慢性炎症恶性转化是肝癌发生的主要原因之一。白三烯A4水化酶（LTA4H）通过催化生成LTB4参与炎症反应，但其是否参与肝癌发生尚未见报道。我们前期发现肝细胞敲除LTA4H促进小鼠肝癌发生，而巨噬细胞敲除则抑制肝癌发生，此外敲除该基因可明显抑制EGFR表达；有研究证实EGFR通过减轻肝细胞损伤，促进巨噬细胞IL-6表达参与肝癌发生。据此我们推测LTA4H可通过上调EGFR表达，双靶向肝细胞和巨噬细胞参与肝癌发生。本课题计划在此基础上，首先结合临床样本明确肝癌细胞和巨噬细胞LTA4H表达情况及临床意义；其次通过细胞和动物实验明确LTA4H-EGFR轴在肝细胞和巨噬细胞中的生物学功能及在肝癌发生中作用；之后结合多种方法阐明LTA4H调控EGFR表达的分子机制；最后探讨乌苯美司抑制LTA4H阻断肝癌发生的可行性。本研究将加深我们对肝癌发生阶段复杂信号调控的认识，为干预逆转肝癌发生提供新靶点和策略。

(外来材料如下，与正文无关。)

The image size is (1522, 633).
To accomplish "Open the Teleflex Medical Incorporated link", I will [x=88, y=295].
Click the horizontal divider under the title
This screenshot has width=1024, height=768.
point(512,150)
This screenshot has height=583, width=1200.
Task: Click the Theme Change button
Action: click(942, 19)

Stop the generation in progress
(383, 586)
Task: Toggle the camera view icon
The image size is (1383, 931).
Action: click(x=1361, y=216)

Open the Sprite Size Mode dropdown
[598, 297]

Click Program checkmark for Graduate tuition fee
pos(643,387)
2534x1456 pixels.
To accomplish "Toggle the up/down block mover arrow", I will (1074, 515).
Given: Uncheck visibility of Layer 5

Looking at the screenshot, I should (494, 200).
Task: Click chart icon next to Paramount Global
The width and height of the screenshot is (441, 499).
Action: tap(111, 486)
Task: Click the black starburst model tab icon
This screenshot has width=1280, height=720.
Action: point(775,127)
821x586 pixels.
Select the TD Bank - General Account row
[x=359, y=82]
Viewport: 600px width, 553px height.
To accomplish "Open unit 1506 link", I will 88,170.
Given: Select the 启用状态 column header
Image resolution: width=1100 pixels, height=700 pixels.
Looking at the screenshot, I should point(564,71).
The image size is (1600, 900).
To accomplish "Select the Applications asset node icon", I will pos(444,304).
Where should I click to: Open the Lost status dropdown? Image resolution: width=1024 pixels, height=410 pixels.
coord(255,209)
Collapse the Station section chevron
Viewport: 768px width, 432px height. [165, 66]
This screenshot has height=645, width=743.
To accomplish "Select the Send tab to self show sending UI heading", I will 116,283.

Hepatocellular carcinoma ranks fourth in the incidence of cancer in China, malignant transformation of chronic inflammation is one of the main causes of HCC. Leukotriene A4 hydrolase (LTA4H) participates in the inflammatory response through its catalytic product LTB4, however, whether it is actually involved in hepatocarcinogenesis has not been reported. We found that hepatocyte-specific LTA4H knockout could promote hepatocarcinogenesis in mice, while macrophage-specific knockout of LTA4H could inhibit hepatocarcinogenesis. In addition, knockout or knockdown LTA4H could significantly inhibit EGFR expression. It was known that EGFR could protect hepatocytes from damage and promote IL-6 expression in macrophages. Therefore, we speculate that LTA4H can regulate hepatocarcinogenesis by dual-targeting hepatocytes and macrophages via up-regulating EGFR expression. The project plans to: firstly, confirm the expression and clinical significance of LTA4H in HCC cells and macrophages by tissue microarray and mIHC; secondly. clarify the biological function of LTA4H-EGFR axis in hepatocytes and macrophages and its role in hepatocarcinogenesis through cell and animal experiments; later, clarify the molecular mechanism of LTA4H regulating EGFR expression by several experiments including CoIP-MS in vitro and in vivo; finally, investigate the feasibility of Ubenimex to inhibit LTA4H and block the occurrence of HCC. This study will deepen our understanding of the complex signal transduction in the stage of hepatocarcinogenesis, and provide new targets and strategies for intervention of hepatocarcinogenesis.